Al Imam Ibnu Baz رحمه الله berkata juga:** “Di dalam hadits ini Ibnu Abbas رضي الله عنهما tidak menyebutkan bahwasanya amalan tadi diulang-ulang oleh Nabi ﷺ, bahkan zhahirnya adalah amalan itu beliau lakukan satu kali saja”. (“Majmu’ Fatawa Ibni Baz”/12/hal. 305).

Al Imam Al Albaniy رحمه الله berkata: “Yang nampak bagiku dari penjamakan sholat yang ada pada hadits Ibnu Abbas dengan ‘illah (alasan) menghilangkan kesulitan umat adalah: bahwasanya penjamakan sholat tadi hanyalah diperbolehkan ketika memang ada kesulitan. Jika tidak demikian maka tidak boleh. Dan hal itu berbeda-beda sesuai dengan perbedaan individu dan situasi yang mereka alami. Dan boleh jadi para Salaf yang membolehkan amalan tadi secara mutlak telah mengisyaratkan apa yang aku sebutkan tadi ketika mereka mensyaratkan bahwasanya amalan tadi tidak menjadi kebiasaan seperti yang diperbuat oleh Syi’ah. Dan aku tidak mampu menggambarkan hal itu (bermudah-mudah menjamak sholat –pen) terjadi pada orang yang bersemangat menunaikan sholat-sholat di waktu-waktunya yang lima dan di masjid-masjid bersama jama’ah. Allah سبحانه وتعالى Maha Tahu”. (“Silsilatul Ahaditsish Shahihah”/9/hal. 120).
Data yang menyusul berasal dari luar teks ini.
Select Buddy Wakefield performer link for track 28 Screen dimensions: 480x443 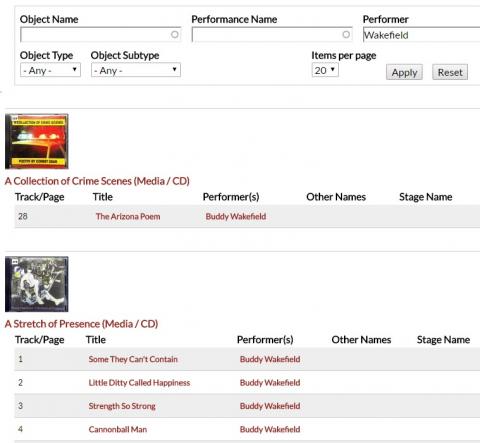tap(236, 216)
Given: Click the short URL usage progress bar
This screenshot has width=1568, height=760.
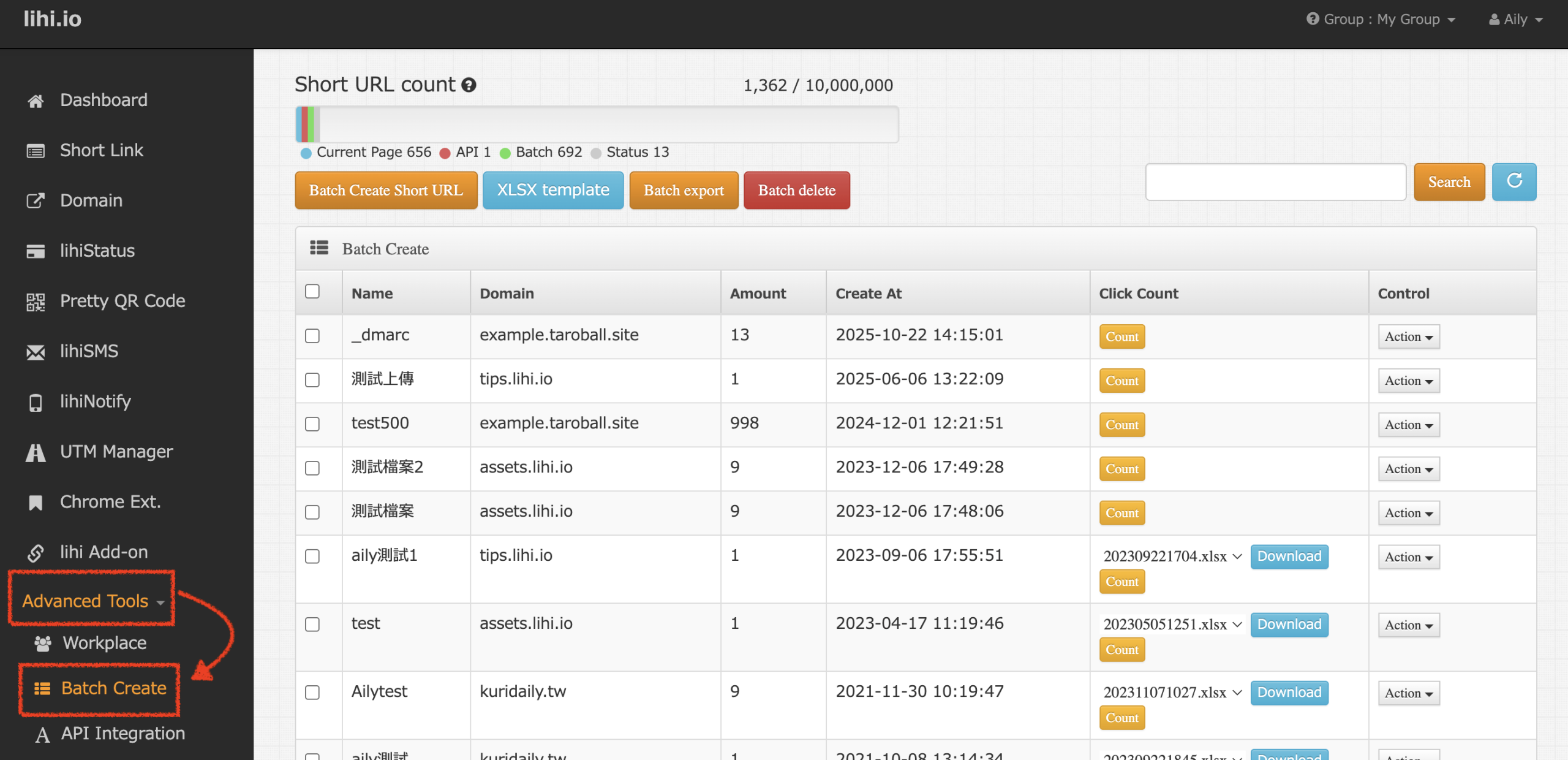Looking at the screenshot, I should point(597,124).
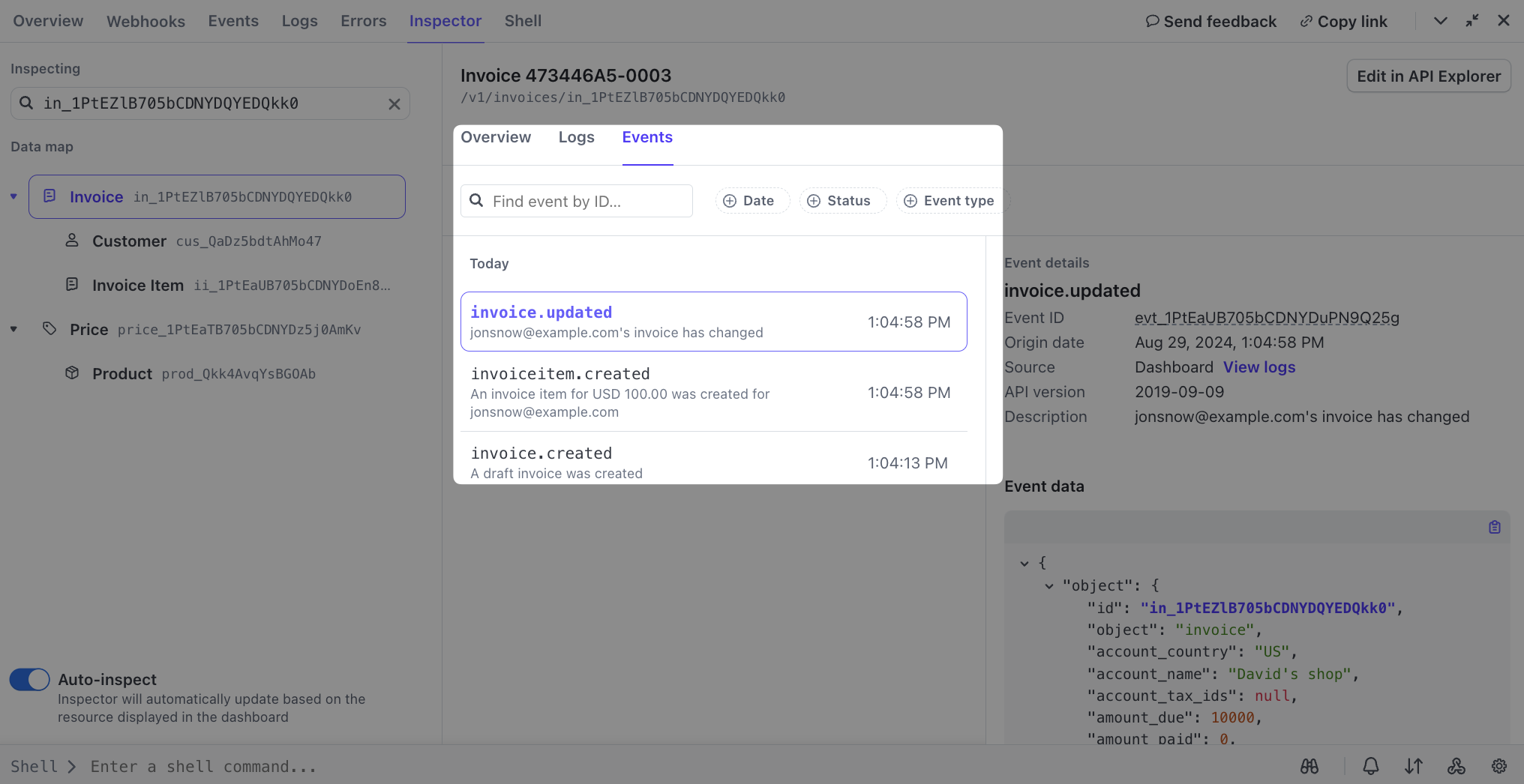Click the Edit in API Explorer button
This screenshot has width=1524, height=784.
1428,76
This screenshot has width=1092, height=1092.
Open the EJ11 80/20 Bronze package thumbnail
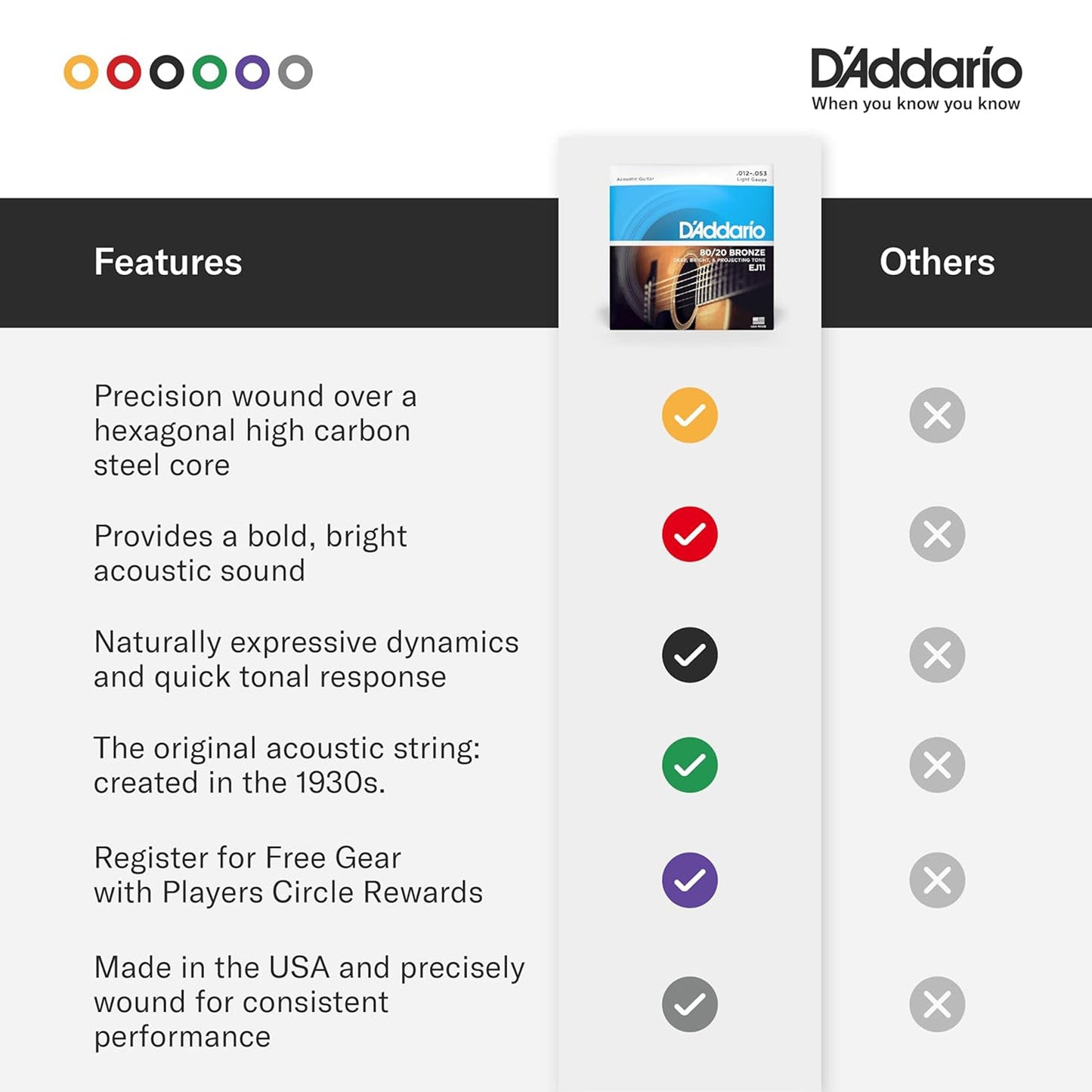coord(691,248)
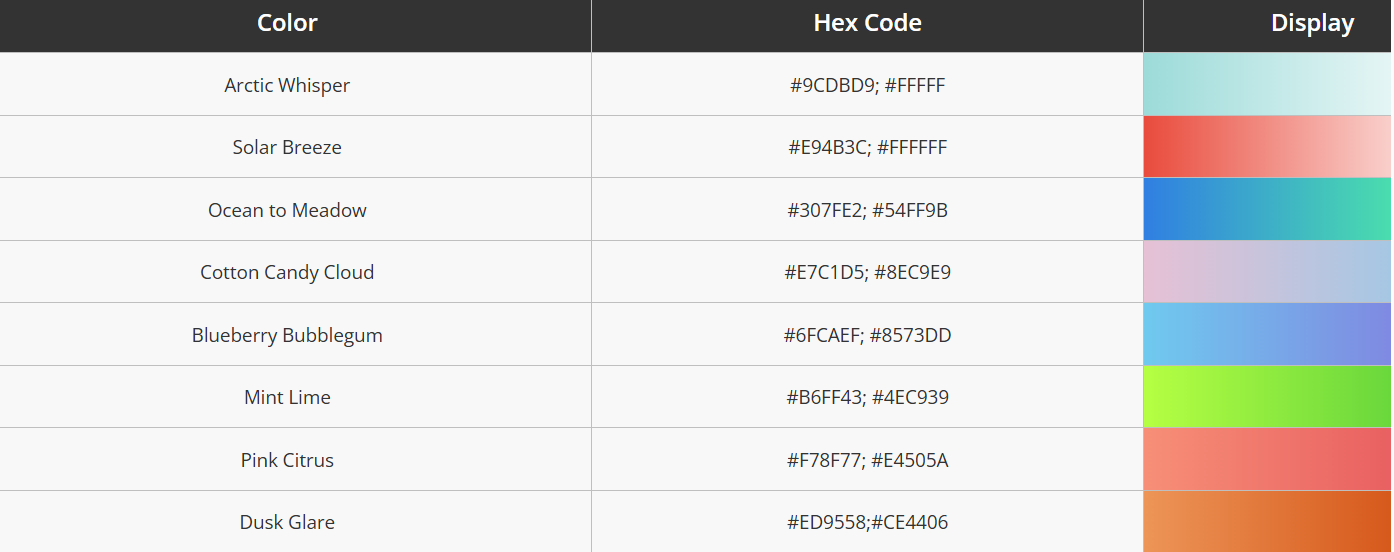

Al Imam Ibnu Utsaimin رحمه الله berkata: “Makna ‘Untuk tidak mempersulit umat beliau’ adalah: tidak menjatuhkan umat beliau ke dalam kesulitan. Maka hal ini menunjukkan bahwasanya jika seseorang mendapati kesulitan untuk menyendirikan setiap sholat pada waktunya; maka dia boleh untuk menjamak, namun jika tidak tidak mengalami kesulitan maka dia tidak boleh menjamaknya, karena Allah berfirman:

﴿إن الصلاة كانت على المؤمنين كتابًا موقوتًا﴾ [النساء: 103]،

“Sesungguhnya sholat itu telah ditentukan kepada kaum Mukminin waktu-waktunya”.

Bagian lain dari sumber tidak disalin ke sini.